Do I want to fit in with society?
Will I be laughed at or made fun of if I don’t do this?
I also looked at Making the Body Beautiful by Saunder L. Gilmam (1999). He says ‘the belief that we can change out appearance is liberating. We are what we seem to be and we seem to be what we are. As we see the world, the world is also seeing us, judging us by our appearance. To become someone else or to become a better version of ourselves in the eyes of the world is something we all want. Whether to do it with ornaments such as jewellery or through the wide range of physical alterations from hairdressing to tattoos to body piercing, we respond to the demands of seeing and being seen’. This is an interesting perspective that I would like to use in the film and show an eye representing the seeing and being seen.
Sign of vanity is associated with the feminine. Aesthetic surgery the social construction of female beauty. Invidious effect of the patriarchal institutions of medicine on women who have been made insecure about their bodies and who seek to ‘cure’ their ‘unhappiness’ through surgery.
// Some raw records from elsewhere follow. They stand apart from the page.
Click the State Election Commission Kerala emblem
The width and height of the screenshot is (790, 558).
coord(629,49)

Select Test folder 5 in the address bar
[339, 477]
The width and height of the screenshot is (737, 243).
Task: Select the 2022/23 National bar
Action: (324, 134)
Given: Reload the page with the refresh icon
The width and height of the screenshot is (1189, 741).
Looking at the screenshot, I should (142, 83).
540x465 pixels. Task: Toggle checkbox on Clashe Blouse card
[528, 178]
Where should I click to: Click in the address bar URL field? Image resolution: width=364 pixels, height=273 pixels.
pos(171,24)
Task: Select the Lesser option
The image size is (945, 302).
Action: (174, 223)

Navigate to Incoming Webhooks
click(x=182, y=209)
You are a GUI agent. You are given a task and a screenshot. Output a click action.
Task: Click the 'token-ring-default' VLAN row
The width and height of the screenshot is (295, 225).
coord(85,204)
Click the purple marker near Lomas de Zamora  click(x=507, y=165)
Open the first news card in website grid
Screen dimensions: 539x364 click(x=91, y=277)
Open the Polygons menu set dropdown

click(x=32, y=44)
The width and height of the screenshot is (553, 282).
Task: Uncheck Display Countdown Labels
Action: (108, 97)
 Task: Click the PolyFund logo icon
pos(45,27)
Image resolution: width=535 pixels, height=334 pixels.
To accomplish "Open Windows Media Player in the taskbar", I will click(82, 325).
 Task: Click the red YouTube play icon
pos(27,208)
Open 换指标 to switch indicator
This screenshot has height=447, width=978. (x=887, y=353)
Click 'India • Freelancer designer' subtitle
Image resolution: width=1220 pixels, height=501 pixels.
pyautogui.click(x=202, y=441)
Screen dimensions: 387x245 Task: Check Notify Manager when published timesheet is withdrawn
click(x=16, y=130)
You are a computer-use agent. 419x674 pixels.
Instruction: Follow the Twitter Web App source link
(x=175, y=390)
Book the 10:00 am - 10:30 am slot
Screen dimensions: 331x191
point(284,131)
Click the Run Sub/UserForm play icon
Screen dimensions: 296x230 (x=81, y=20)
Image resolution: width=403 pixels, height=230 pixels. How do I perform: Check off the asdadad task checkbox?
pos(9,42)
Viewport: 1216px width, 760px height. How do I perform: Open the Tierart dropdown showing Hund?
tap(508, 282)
Society makes women ‘unhappy’ about their bodies and then supplies the ‘cure’ through the hand of the surgeon. The cure could be a variety of things such as face cream, lipstick, hair extensions.
‘The belief that we can change out appearance is liberating. We are what we seem to be and we seem to be what we are. As we see the world, the world is also seeing us, judging us by our appearance. To become someone else or to become a better version of ourselves in the eyes of the world is something we all want’.Making the Body Beautiful by Saunder L. Gilmam (1999)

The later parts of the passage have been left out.